This post is about community involvement and the murals that result. They aren’t great art and they weren’t meant to be. They are about the stories we tell about ourselves and our communities. They brighten our public spaces and enrich our neighbourhoods.
The first is a series of murals painted by Gledhill Public School students. There are murals by the graduating classes of 2008, 2009, 2010 and 2011 in a lane near the school.
Just to the east, Woodbine subway station is undergoing much needed renovations and expansion. Some of the hoardings around the construction site have been covered with three murals. They were painted by: Haley G., Sasha K.S., Francis H., Melika W., Tristan C., Savannah P., Adrina P. and Anna-Lisa A as well as Jim Bravo and Andrenne Finnikin as part of the ‘City on the Move, Young Artists in Transit’ mural project.

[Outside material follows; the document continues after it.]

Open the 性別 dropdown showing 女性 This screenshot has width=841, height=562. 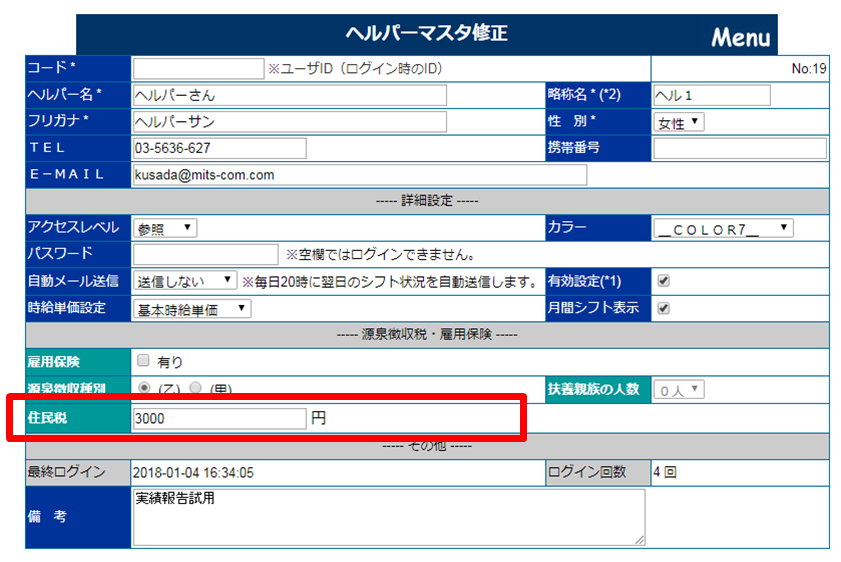[x=679, y=122]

The first mural is a juxtaposition of past and present, people playing beside the creek. The creek, trees, and birds are all the same. There is now a city in the distance and clothing we wear has changed, but we still enjoy the outdoors like our ancestors did.
Above ground, a fair, an amusement on a summer day. Below ground, the subway is being built.
And last, woodpeckers in the trees as well as a poem by George Elliott Clarke who was the Poet Laureate of Toronto 2012-15. It describes the murals and is transcribed below.
The poem on the last mural:
Seeing Beauty, at Woodbine
Citizens, let’s pasture ourselves in parks
And gardens, so skyscrapers mingle with trees,
And we recover Native faith, Settler
Hope, to savour birds’ trills and swoops, fording
Creek and times past, to touch us, where we stand.
Once was pleasure in a street fair – ice cream
And lollipop, but also in strolling
Or rolling down to work, shirt-sleeves rolled up,
Dawn light unfolding, That’s what’s visible.
(Underground, a steel vein branches, roots, and throbs.)
Torrential leaves stacked up towers, now fallen,
Last Fall, Birds tap into the standing logs
Winter planted. Spring rain well refreshes
The city. Now, young artists tap dreams –
Drafting Beauty – to which all say, “Bravo!”